Superintendent seeks $2.1M increase in FY27 'level‑service plus' budget; tuitions and salaries drive costs

Wareham School Committee · December 1, 2025

Get AI-powered insights, summaries, and transcripts

Subscribe
AI-Generated Content: All content on this page was generated by AI to highlight key points from the meeting. For complete details and context, we recommend watching the full video. so we can fix them.

Summary

The superintendent presented a FY27 level‑service plus budget asking roughly $2.1 million (5.97%) more than FY26 before offsets; primary drivers are salary increases (~$1.6M), rising out‑of‑district tuition/transportation (about $4.2M tuition line for ~35 students) and technology replacement ($260K). The committee discussed phasing technology purchases and potential additions in a 'gold' package.

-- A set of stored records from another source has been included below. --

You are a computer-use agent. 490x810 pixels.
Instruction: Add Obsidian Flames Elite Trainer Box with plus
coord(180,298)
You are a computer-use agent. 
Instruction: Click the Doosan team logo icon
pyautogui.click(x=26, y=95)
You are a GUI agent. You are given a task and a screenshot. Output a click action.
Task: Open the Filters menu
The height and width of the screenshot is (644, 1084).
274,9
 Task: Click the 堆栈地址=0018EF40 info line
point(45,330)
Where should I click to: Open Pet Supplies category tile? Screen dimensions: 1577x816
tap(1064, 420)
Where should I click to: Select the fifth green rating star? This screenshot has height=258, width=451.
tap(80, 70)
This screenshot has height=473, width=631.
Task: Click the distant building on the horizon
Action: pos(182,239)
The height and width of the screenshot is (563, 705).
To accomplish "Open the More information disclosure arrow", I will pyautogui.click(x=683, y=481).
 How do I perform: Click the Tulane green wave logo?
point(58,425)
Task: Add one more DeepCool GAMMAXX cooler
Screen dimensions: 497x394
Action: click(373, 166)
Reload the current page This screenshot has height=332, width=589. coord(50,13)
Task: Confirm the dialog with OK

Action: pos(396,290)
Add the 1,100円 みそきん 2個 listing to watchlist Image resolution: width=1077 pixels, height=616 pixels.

The Wareham superintendent presented the FY27 'level service plus' budget at the Nov. 20 school committee meeting, saying the proposal reflects continuing programs plus a small set of staffing changes.

Key figures the superintendent reported include a proposed $2,100,000 increase over the current fiscal year — about 5.97% — before offsets. The administration expects roughly $3.5 million in offsets (Circuit Breaker, Title grants, IDEA), bringing the proposed net figure to about $38,244,686. The superintendent said salary increases account for approximately $1.6 million of the increase, technology replacement was estimated at $260,000, and out‑of‑district tuition and related transportation are rising sharply.

On out‑of‑district placements, the presentation listed roughly 35 students in private and collaborative placements with tuition costs in the multi‑million range (the presenters noted total tuitions near $4.2 million), which also increases transportation costs.

The superintendent described a 'level service gold' package the district could pursue if resources allow; it would add targeted staff such as a halftime ELL teacher, elementary social worker, interventionists and paraprofessionals, at an additional roughly $709,000. Committee members noted benefit costs for added positions and discussed phasing technology purchases (teacher Chromebooks vs. laptops) to spread capital costs.

The committee will hold the public budget hearing (and the vote on the budget request) at the regular schedule set by the town; administrators invited committee members to review the full budget presentation recorded by WCTV and to meet with finance subcommittee members before the hearing.